Evidential note. The questions that I’m noting in this post are based on statistics of confirmed cases. The problem is that this makes any attempt at analysis, whether explicit analysis or tacit analysis presupposed by the questions, prone to a whole bunch of measurement artifacts and sampling bias. The availability and turnaround time of tests have been a substantial bottleneck on finding out anything about the disease, but the bottleneck itself has changed over time as testing procedures changed. Tests are not randomly distributed or performed. (Nor should they be, if their more acute clinical function of determining who to treat is currently more important than their epidemiological function of finding out about the spread of the disease. Which of course it is. But that’s another reason to note that it’s hard to find things out about the disease, and to exercise some caution about the possibility of being misled. In any case, this was written in the mid-morning on March 28, 2020; case numbers change rapidly, and at different rates in different places, so this very tentative set of questions may presuppose a number of things that have been true until recently, but no longer are.

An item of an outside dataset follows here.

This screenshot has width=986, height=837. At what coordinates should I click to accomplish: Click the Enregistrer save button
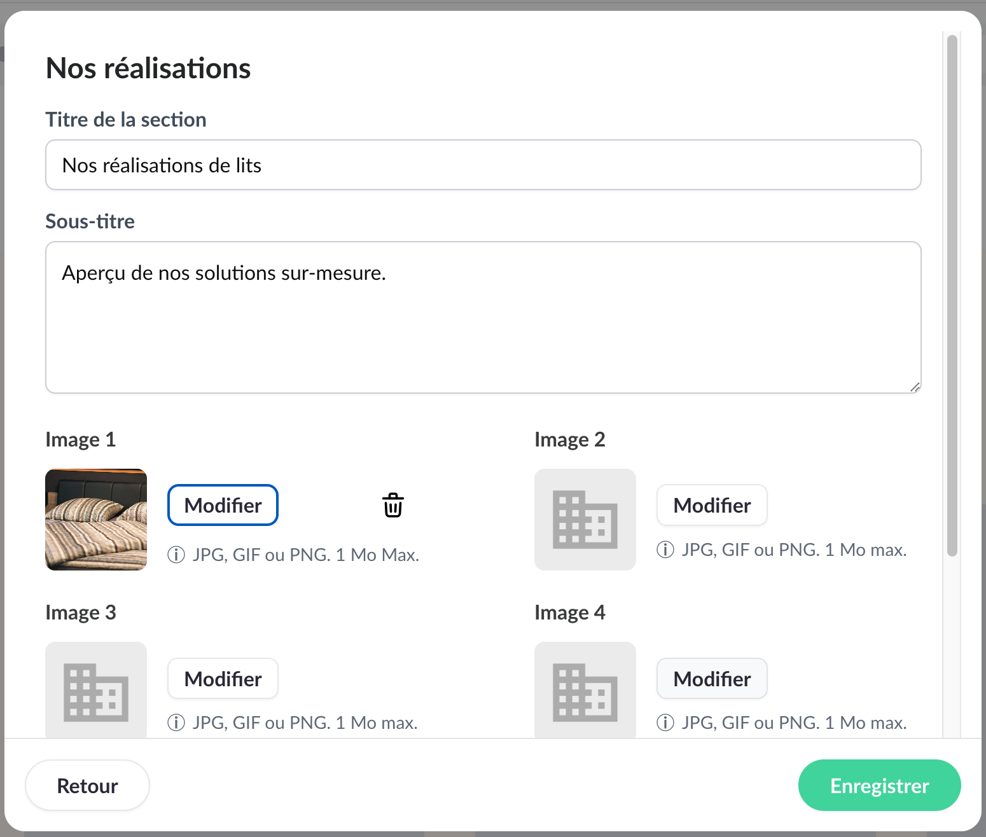coord(879,785)
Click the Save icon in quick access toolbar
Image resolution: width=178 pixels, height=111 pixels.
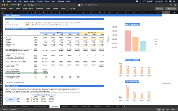[28, 5]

It’s hard to know for sure, but such numbers as we have[1] seem to indicate (1) that Covid-19 has spread everywhere throughout the United States, but (2) that it has spread much more in the northeast, and in New York and New Jersey, than everywhere else. There was a lot of reporting this past week when the U.S. surpassed 100,000 reported cases, and when it surpassed Italy[2] and China[3] There are a lot of cases everywhere, but in fact the magnitude of the U.S.’s rapidly jumping numbers of reported is currently explained almost entirely by the numbers from New York and New Jersey:
U.S. Total (March 28, AM): | 102,636 |
---|---|
#1. New York: | 44,635 |
#2. New Jersey: | 8,825 |
#3. California: | 4,914 |
The estimated total population of the U.S. in 2018 was 327,167,434 people; New York (19,453,561) and New Jersey (8,882,190) have about 8.6% of the total population of the United States. But they account for well over half (just under 52.1%) of all the reported cases of Covid-19 in the U.S.; while reported Covid-19 cases have increased everywhere in the country, the huge increases in reported cases in New York and New Jersey over the last week explain nearly half (49.3%) of all the increased cases in the U.S. since March 21. So there’s some reason to worry that discussions heavily based on aggregated nationwide numbers are likely to be misleading about the actual patterns of the outbreak. The fact that just two contiguous states have more than half of the reported outbreaks, and account for just under half of the increase in reported outbreaks in the last week, also provides some reason to wonder, what’s going on with New York and New Jersey that have led to such a heavy regional concentration?
How much is the population due to outbreaks in population centers? New York City is the megalopolis that connects New York State with New Jersey, and as of March 28, New York City alone accounts for 25,398 reported cases, over half the reported cases in all of New York State. Of course New York City is atypical compared to the rest of the United States.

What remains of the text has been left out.